I so admire
this couple that is dedicated to raising medically needy babies. The longer I’m in the adoption world, the more I’ve met families likes this, and I’m always impressed.
A family with 14 special needs children stayed with us for a week recently and I was amazed at the amount of work required in tending to medical needs children. My life looked like a walk in the park in comparison.
Just as I often hear, “I could never do what you do,” this is all I can do. I am not knowledgeable enough, nor medically trained, nor in any way competent enough to undertake such paramount medical responsibilities.
Part of being able to maintain a positive attitude, in spite of my family’s many difficulties and innate struggles, comes from my huge curiosity about the world and even more so, the way I am daily impressed by all that I cannot do in life. I love the TV shows about how stuff is made, I’m fascinated by factory tours, and I love reading biographies and interviews with entrepreneurs and learning how their many ideas came to pass.

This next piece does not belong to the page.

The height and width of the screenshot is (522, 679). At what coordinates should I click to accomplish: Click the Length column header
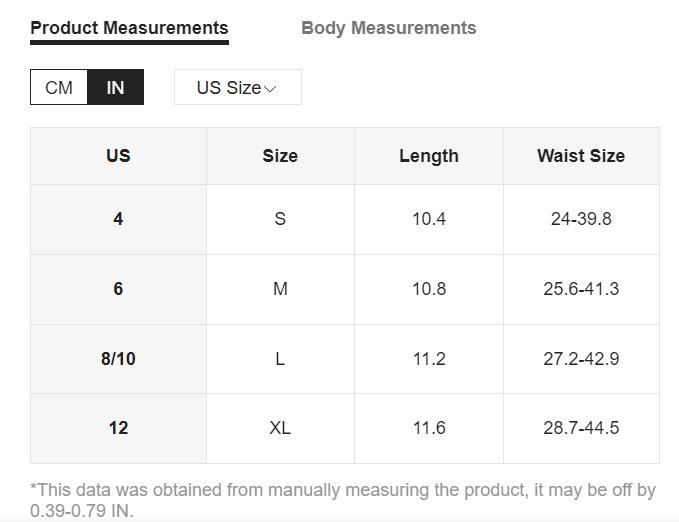429,156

I approached the adoption of older children in a similar manner. I had an idea in my mind, a goal I wanted to accomplish, and I set about with a great deal of determination to get the job done.
In retrospect, the adoptions were the easy part, the mountains of paperwork in no way compared to the years I’d later spend in therapy sessions with my children, and those home visits that inspect one’s abode? Oh honey, that was the last time my home was presentable, the kids moved in and immediately proceeded to dismantle it chunk of sheetrock by chunk.

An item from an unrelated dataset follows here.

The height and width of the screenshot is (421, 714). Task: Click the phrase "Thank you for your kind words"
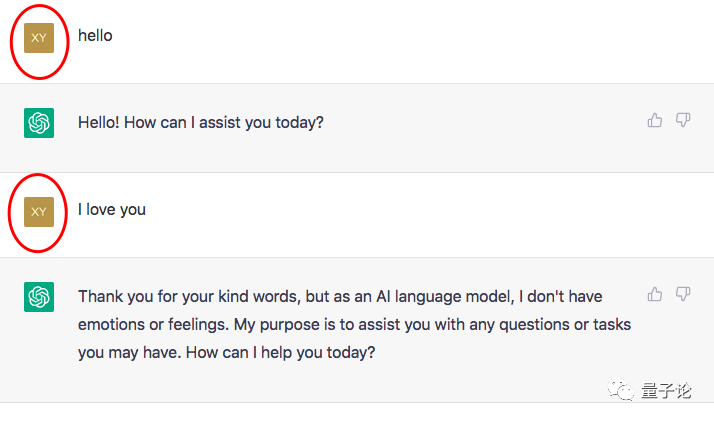coord(183,297)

I feel that I was well-trained in
MAPP, well read, and willing and able to take on the world.
Now I feel like I was hit by a train, but I am still standing, still loving my children, and only a little less willing to take on the entire world.
I’ve since learned that there are so many areas in adoption that I would not have done well in, that I was not called by God at all to participate in, but that I ended up where I should be, with the kids I should be parenting.
If I could have changed anything along the way it would only have been my own attitude, where I would have learned to have been more forgiving, more flexible and more focused on the big picture. The details that often tripped me up weren’t necessarily that important in the long run.